Extracted data:
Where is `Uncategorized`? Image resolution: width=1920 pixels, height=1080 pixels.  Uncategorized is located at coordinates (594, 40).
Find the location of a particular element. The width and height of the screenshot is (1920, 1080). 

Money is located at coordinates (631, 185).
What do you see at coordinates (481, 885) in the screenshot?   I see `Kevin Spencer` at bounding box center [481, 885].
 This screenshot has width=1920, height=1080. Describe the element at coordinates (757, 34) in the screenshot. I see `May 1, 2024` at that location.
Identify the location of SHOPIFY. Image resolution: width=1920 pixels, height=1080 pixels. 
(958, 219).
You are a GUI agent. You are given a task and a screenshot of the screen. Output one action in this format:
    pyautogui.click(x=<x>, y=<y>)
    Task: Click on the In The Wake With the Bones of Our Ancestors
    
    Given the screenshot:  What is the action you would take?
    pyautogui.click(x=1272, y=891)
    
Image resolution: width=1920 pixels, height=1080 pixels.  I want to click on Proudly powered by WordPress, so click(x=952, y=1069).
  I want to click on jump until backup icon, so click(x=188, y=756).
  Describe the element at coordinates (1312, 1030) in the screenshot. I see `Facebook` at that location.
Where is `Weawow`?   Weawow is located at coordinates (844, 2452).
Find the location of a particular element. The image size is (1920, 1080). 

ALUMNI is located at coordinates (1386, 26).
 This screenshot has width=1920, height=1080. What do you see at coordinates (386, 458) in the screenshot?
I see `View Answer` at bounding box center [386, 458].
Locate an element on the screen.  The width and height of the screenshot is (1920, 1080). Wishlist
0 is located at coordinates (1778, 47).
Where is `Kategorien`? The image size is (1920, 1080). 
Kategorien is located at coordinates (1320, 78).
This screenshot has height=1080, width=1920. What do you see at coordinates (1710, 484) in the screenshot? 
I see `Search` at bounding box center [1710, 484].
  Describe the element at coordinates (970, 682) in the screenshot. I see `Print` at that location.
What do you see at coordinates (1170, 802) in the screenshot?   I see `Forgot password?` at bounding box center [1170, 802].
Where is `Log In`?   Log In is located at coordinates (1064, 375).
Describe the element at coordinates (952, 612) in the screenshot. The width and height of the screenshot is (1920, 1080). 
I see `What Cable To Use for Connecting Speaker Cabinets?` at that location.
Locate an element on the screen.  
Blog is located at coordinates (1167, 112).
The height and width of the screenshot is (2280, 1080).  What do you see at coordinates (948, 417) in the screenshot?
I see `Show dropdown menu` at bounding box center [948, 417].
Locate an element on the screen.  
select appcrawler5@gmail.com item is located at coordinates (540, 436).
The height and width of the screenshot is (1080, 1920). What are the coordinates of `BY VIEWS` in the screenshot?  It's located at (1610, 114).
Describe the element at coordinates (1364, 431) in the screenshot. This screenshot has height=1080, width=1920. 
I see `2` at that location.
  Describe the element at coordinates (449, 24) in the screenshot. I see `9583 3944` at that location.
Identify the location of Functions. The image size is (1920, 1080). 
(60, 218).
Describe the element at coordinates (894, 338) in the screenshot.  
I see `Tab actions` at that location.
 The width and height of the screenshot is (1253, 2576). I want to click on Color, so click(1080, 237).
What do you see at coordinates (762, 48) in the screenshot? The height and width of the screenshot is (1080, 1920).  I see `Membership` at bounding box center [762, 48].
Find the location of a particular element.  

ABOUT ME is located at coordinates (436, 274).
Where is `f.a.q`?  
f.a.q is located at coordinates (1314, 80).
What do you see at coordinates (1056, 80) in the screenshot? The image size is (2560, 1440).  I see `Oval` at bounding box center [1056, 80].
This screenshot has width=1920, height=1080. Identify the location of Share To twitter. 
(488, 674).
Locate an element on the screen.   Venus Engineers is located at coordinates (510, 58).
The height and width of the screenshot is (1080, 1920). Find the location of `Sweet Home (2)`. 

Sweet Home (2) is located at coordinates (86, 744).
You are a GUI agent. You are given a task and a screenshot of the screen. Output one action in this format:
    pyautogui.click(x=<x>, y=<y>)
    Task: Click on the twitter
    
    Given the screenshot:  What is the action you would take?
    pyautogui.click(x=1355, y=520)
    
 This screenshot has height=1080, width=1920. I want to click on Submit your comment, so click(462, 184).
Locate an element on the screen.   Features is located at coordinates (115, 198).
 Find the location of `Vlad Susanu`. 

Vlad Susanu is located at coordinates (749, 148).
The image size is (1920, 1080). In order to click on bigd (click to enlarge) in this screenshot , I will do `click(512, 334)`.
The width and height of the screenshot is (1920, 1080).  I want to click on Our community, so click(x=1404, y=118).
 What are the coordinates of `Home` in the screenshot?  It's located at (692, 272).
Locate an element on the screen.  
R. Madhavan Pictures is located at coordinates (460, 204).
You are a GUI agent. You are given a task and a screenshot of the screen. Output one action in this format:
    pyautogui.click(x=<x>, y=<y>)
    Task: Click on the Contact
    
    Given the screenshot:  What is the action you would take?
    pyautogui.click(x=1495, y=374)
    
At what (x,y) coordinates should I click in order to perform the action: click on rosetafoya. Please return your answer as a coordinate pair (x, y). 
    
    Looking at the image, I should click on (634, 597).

What is asked:
Copy the data above word for word, starting at its very beginning and ending with the line that contains "coordinates (844, 2452).".

Exercise solution:
Where is `Uncategorized`? Image resolution: width=1920 pixels, height=1080 pixels.  Uncategorized is located at coordinates (594, 40).
Find the location of a particular element. The width and height of the screenshot is (1920, 1080). 

Money is located at coordinates (631, 185).
What do you see at coordinates (481, 885) in the screenshot?   I see `Kevin Spencer` at bounding box center [481, 885].
 This screenshot has width=1920, height=1080. Describe the element at coordinates (757, 34) in the screenshot. I see `May 1, 2024` at that location.
Identify the location of SHOPIFY. Image resolution: width=1920 pixels, height=1080 pixels. 
(958, 219).
You are a GUI agent. You are given a task and a screenshot of the screen. Output one action in this format:
    pyautogui.click(x=<x>, y=<y>)
    Task: Click on the In The Wake With the Bones of Our Ancestors
    
    Given the screenshot:  What is the action you would take?
    pyautogui.click(x=1272, y=891)
    
Image resolution: width=1920 pixels, height=1080 pixels.  I want to click on Proudly powered by WordPress, so click(x=952, y=1069).
  I want to click on jump until backup icon, so click(x=188, y=756).
  Describe the element at coordinates (1312, 1030) in the screenshot. I see `Facebook` at that location.
Where is `Weawow`?   Weawow is located at coordinates (844, 2452).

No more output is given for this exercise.